The Sunday Mail
Gender and Community Editor
An insurance framework that insulates vulnerable farmers from the vagaries of climate change is currently being worked on by the Insurance and Pensions Commission (IPEC), raising hopes the agricultural sector might cut back on losses experienced as a result of unpredictable weather conditions.
More than two million subsistence and smallholder farmers could potentially benefit from the proposed framework.
The new weather-indexed framework will insure against specific weather calamities, while payouts will also be triggered when rains fail to reach the expected threshold.
The initiative, which falls under the Micro-Insurance Framework established in 2017, is targeted at low-income populations in order to achieve financial inclusion.
Usually, insurance companies limit or do not cover for “acts of God”, which include natural disasters that are outside human control.
IPEC’s public relations manager Mr Lloyd Gumbo said the framework is presently being developed with support from technical partners.
“The framework provides for cover based on weather forecasts, and when risk materialises, farmers are compensated. We are currently engaging technical partners to develop the framework,” said Mr Gumbo.
“This form of insurance is important seeing that Zimbabwe is agro-based and our farmers are highly at risk, especially with the effects of climate change already having great impact,” he said.
The move is underpinned by Government’s National Financial Inclusion Strategy launched in 2016, which identified insurance as one of the critical components in the financial services sector.
It was inspired by findings from a Finscope Consumer Survey whose outcomes revealed that 23 percent of Zimbabwe’s adult population was financially excluded.
And of that percentage, more than three-quarters invested more in funeral cover than any other form of insurance.
Zimbabwe Farmers’ Union executive director Mr Paul Zakariya said knowledge on insurance, particularly among smallholder farmers, was limited.
He said loans and inputs provided to farmers needed to be covered against the effects of adverse weather conditions.
“There are rudimentary products in the market which do not indemnify farmers; they are not anywhere near weather-index insurance. So we need a proper concept to provide protection for our farmers.
“It must be explored to minimise risk to climate change and go beyond a product farmers enjoy,” Mr Zakariya said.
According to the International Panel on Climate Change, Zimbabwe is one of six countries set to be hit hardest by adverse weather in the coming years as temperatures in the region soar above the global average.

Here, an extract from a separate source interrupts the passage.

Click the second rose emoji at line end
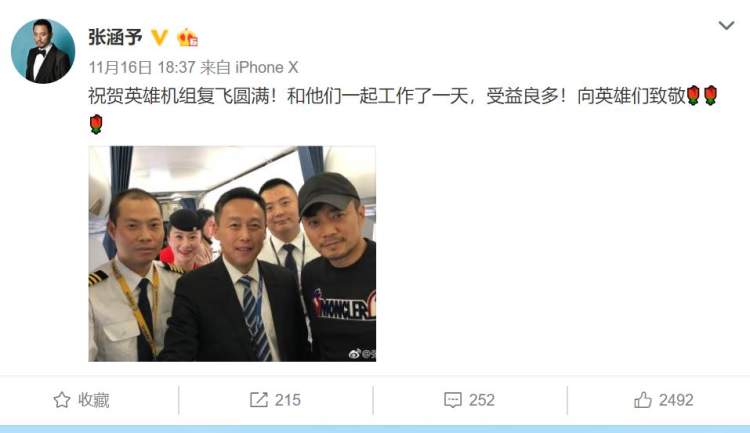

The Food and Agriculture Organisation (FAO) revealed that Zimbabwe, together with its neighbours Malawi, Mozambique and Zambia, experienced the lowest rains in almost four decades in the 2018/2019 season.
Natural disasters such as the 2015/16 El Nino weather phenomenon have also exposed the country to food insecurity, which has significantly affected farmers’ incomes.
Some insurance companies such as Old Mutual provide weather-indexed cover in Zimbabwe.
Premiums are calculated based on the location of the farming activity, possible losses at the phase affected by the weather peril and hectarage used.
Zambia is also pursuing a weather-indexed insurance that is expected to support 400 000 farmers by the end of the year.
The intervention would likely cushion farmers who cannot afford traditional insurance packages.
It would also encourage investment.
A research paper done in Kenya titled “Small farmers’ preferences for weather-index insurance: Insights from Kenya” revealed that smallholder farmers struggled with understanding financial services, which, in turn, undermined their confidence.
It further discovered that offering contracts to small groups rather than individual farmers could increase insurance uptake.
The research pointed out potential benefits such as making claim payments based on the realisation of an objectively measured weather variable such as rainfall that is correlated with production losses.
“Neither the insured farmer nor the insurer can easily manipulate rainfall measurements, which reduce issues of information asymmetry. Moreover, instead of reducing effort to increase chances of compensation, farmers with WII (weather-indexed insurance) actually have an incentive to make the best farming decisions.
“In comparison with traditional insurance, WII is less expensive to administer, which can lead to more affordable contracts and faster payments to farmers, who often need the funds for timely planting in the subsequent season,” the research revealed.